I campioni di sangue ottenuti da RUHS sono stati elaborati in un sequenziatore a cellula singola presso l’UCR, che ha consentito ai ricercatori di comprendere il comportamento di ciascuna cellula piuttosto che una media di tutte le cellule.
“Abbiamo scoperto che molti tipi di cellule si comportavano in modo diverso nella sepsi“, ha detto Xinru Qiu, co-primo autore dell’articolo e studente laureato nel laboratorio di Godzik. “Utilizzando il sequenziamento di una singola cellula, potremmo tracciare separatamente la traiettoria di diversi tipi di cellule. La risoluzione di una singola cellula è come avere una vista a livello stradale di un’area rispetto a una vista satellitare di essa, e la comprensione di come ogni cellula contribuisce al processo è stata fondamentale per raggiungere i nostri risultati”. Secondo Godzik, quando le notizie riportano che qualcuno è morto per complicazioni dovute a un’infezione, generalmente significa che la persona è morta per sepsi.

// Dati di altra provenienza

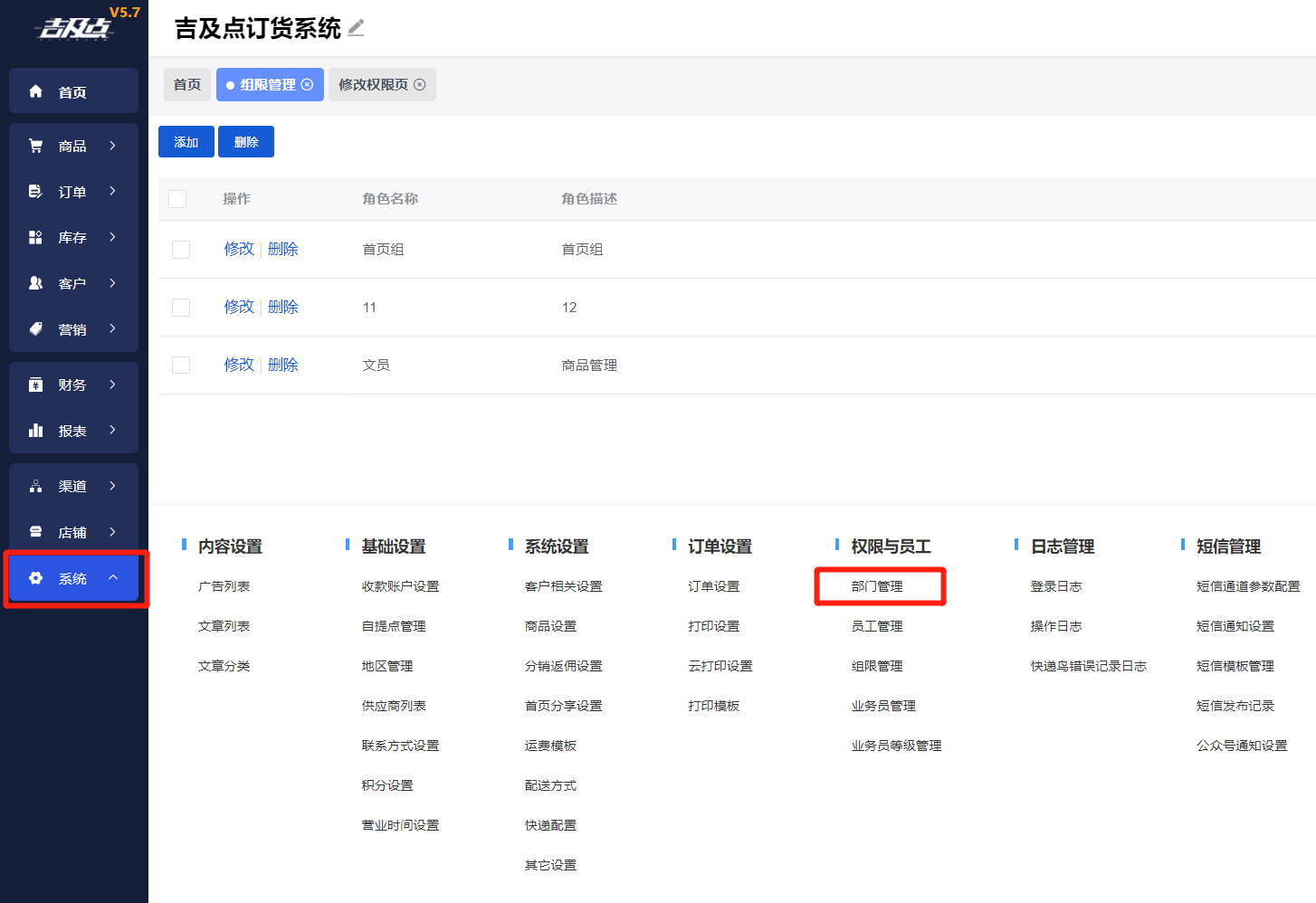Close the 修改权限页 tab with its x icon
The height and width of the screenshot is (903, 1316).
click(x=419, y=84)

“Il trenta per cento di tutti i decessi negli Ospedali sono causati dalla sepsi”, ha detto il ricercatore. “La sepsi è un bisogno insoddisfatto senza trattamento. Il nostro lavoro offre un percorso per il trattamento perché abbiamo esteso la vista dalle singole molecole ai processi nelle cellule. Dopotutto, sono i percorsi molecolari coinvolti che possono essere interrotti. Spesso, le persone pensano che se un gene è un biomarcatore di una malattia, un farmaco dovrebbe bersagliarlo. Beh, non necessariamente. Se il paraurti della tua auto, l’etichetta o il marcatore, viene distrutto in un incidente automobilistico, potresti dover riparare i freni, il percorso“. Nair ha sottolineato che lo studio è stato possibile solo attraverso un approccio multidisciplinare. “Come immunologo, ho collaborato con Adam, che è un biologo computazionale e con i medici della RUHS”, ha detto. “È solo attraverso un tale lavoro collaborativo che possiamo iniziare a svelare la complessità della sepsi fatale, offrendo informazioni su nuovi trattamenti che potrebbero cambiare la traiettoria dei pazienti con sepsi che potrebbero affrontare un esito fatale”.
Successivamente, i ricercatori hanno in programma di concentrarsi sulle somiglianze tra sepsi e COVID-19 e hanno già iniziato la ricerca finanziata dal Center for Health Disparities Research dell’UCR. “Stiamo facendo un’analisi molecolare degli effetti a lungo termine di COVID-19 sull’omeostasi immunitaria”, ha detto Nair. “Vorremmo vedere se i risultati della nostra ricerca sulla sepsi potrebbero applicarsi anche a COVID-19”.
Nair, Godzik, Qiu e Klein sono stati affiancati nella ricerca da Jiang Li, il co-primo autore del documento di ricerca e Lukasz Jaroszewski dell’UCR e dal Dott. Jeff Bonenfant e Aarti Mittal alla RUHS.